- 3 years ago
- Wedding: October 2015
The last post I made regarding living together before marriage was 9 months ago. http://boards.weddingbee.com/topic/i-feel-so-conflicted/#axzz3AgYHTR8L
But things are different now. He proposed back in June and I said yes, of course. We have already picked a venue and a date. April 2016.
As for our living situation, I currently live with my aunt. I moved in with her late January of this year. My lease had ended and my unemployment benefits ran out. So living with her became necessity. But now I have a job. And I can afford to get a place with my FI if I want to. However, I can’t afford to move into a place of my own. And I refuse to do the roommate thing again. I would rather live with my aunt then with a stranger. As for FI, he lives with his parents. But he’s getting ready to get an apartment with a friend of his next month.

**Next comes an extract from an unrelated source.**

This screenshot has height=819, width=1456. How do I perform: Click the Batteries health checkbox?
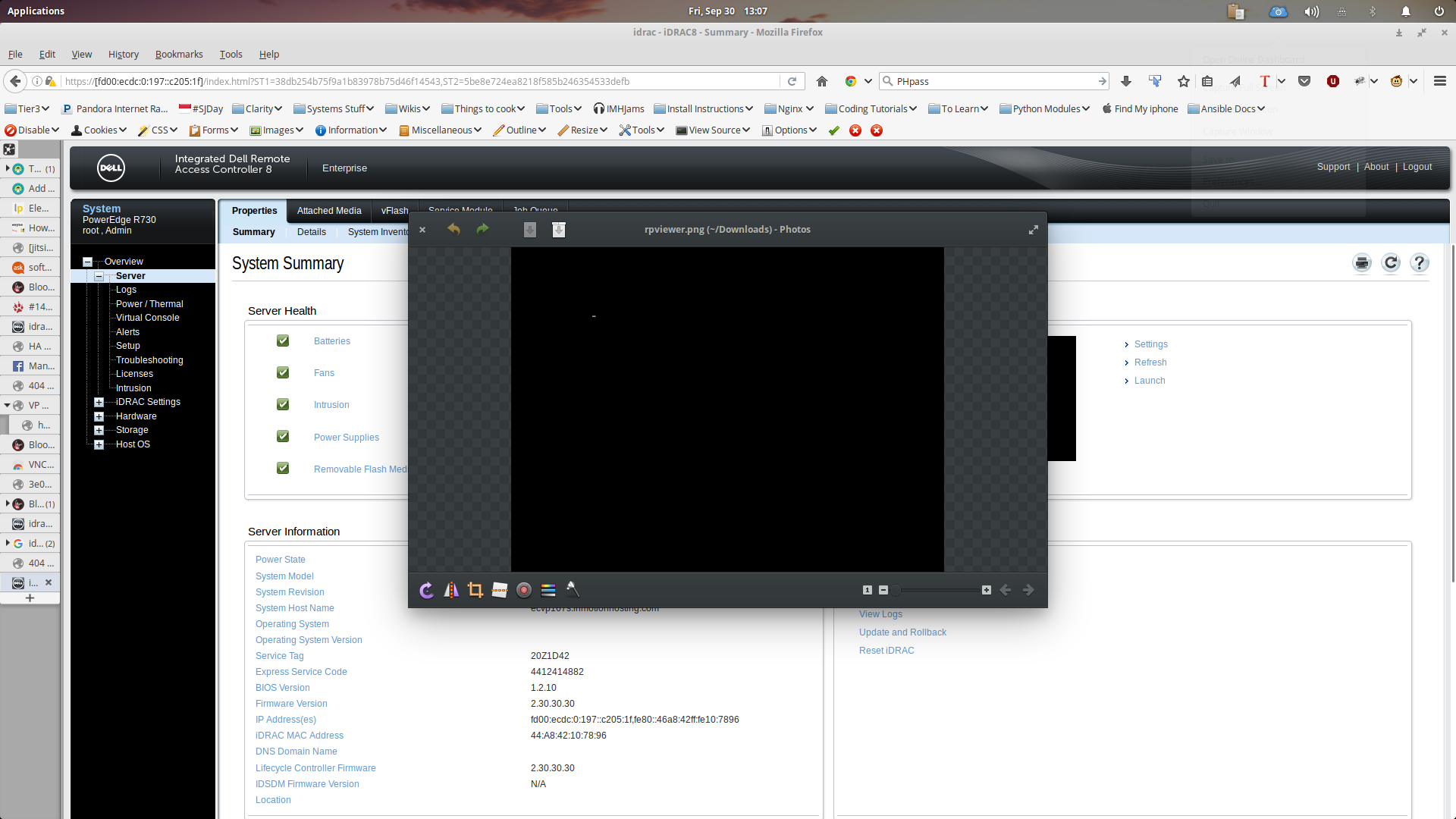click(283, 340)
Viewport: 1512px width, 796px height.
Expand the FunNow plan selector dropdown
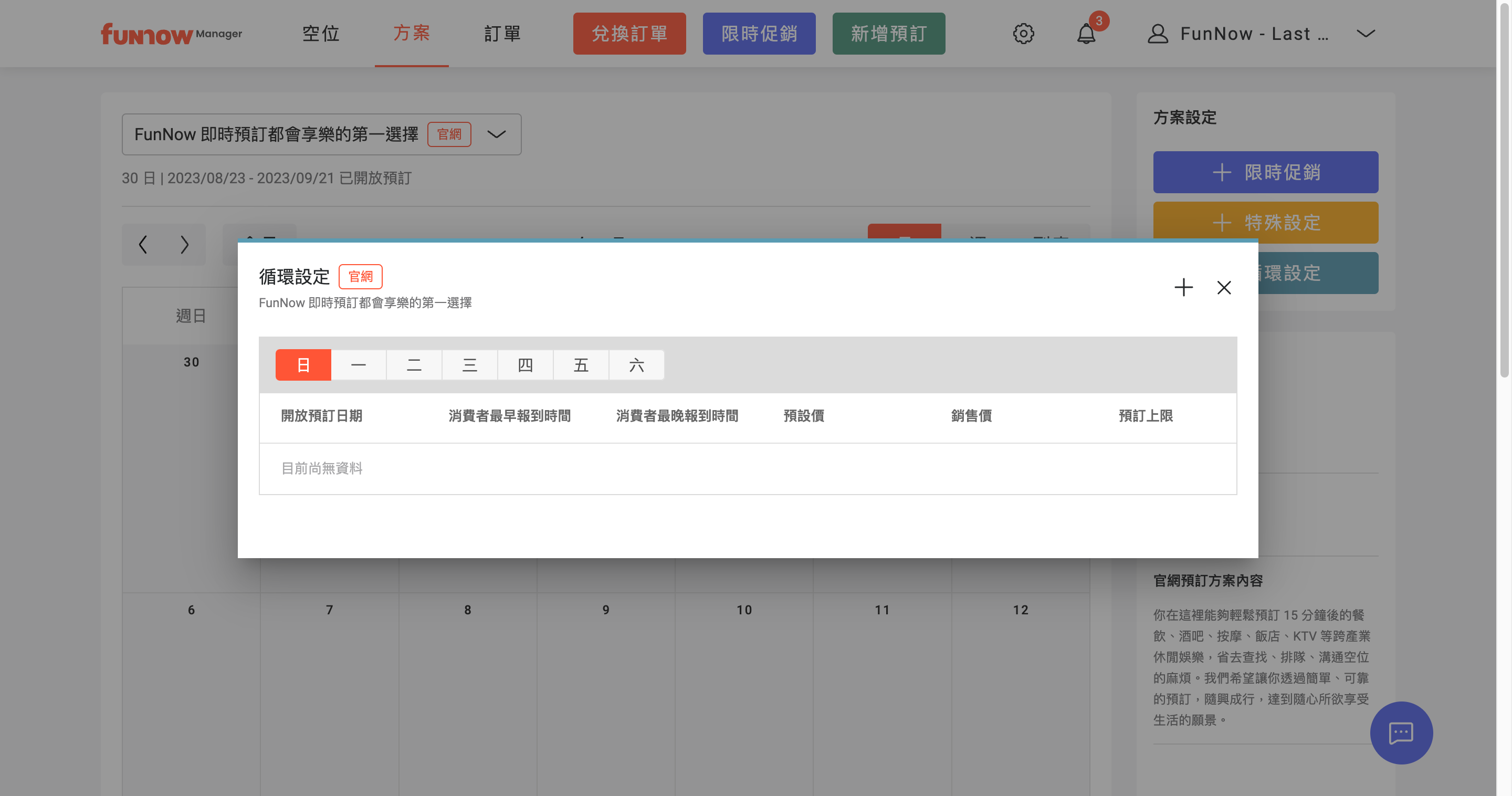click(x=497, y=134)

When I wrote that last post, I was much more determined to “live in sin” with my FI. But I guess the idea of actually living together wasn’t that real to me then so I felt a sort of false confidence.
I still would love to live with my FI. Living with my aunt until we get married in April 2016 seems so….difficult. I am an introvert and a very private person and my aunt frequently has guests over. And since she only charges me $200 per month, I feel like I have no right to say anything. Plus the “guests” are her own daughter and granddaughters. People that I find rather annoying. But again, it’s her family, her house so of course, I keep my mouth shut.
But what keeps me from actually moving forward into getting a place with FI is fear of my family’s disappointment. Mainly my parents and grandparents. But my parents especially. I was kind of an awful teenager and disappointed my parents a lot when I was young. So I feel the pressure to be a good daughter. My family is also super conservative and strong southern Baptists. I would get a LOT of flack if I moved in with FI before we were married.
I just feel very unhappy. I’m unhappy with myself for not being a stronger person, not being strong enough to ignore my family’s reaction. I am about to turn 27 years old and the only thing stopping me from moving in with FI is my family’s disappointment. I know it’s ridiculous. And the thought of living with my aunt also makes me unhappy. For she is conservative as well. And since I have moved in with her, I have not been able to spend the night with FI one time. (Not counting when I went to Florida with FI and his family). And the thought of living with her until we get married just fills me with dread.
And I can’t keep bringing this up to FI. After all, I made the decision to live apart. He wasn’t thrillled but since he loves me, he agreed. But he also wants me to stop bringing the topic up. Last night he told me “You can’t keep waffling on this. Either we get a place together or I need you to drop the subject.” And he’s right.
I just wish things were different and that I was a stronger person. So go ahead, ridicule me in the comments, I probably deserve it.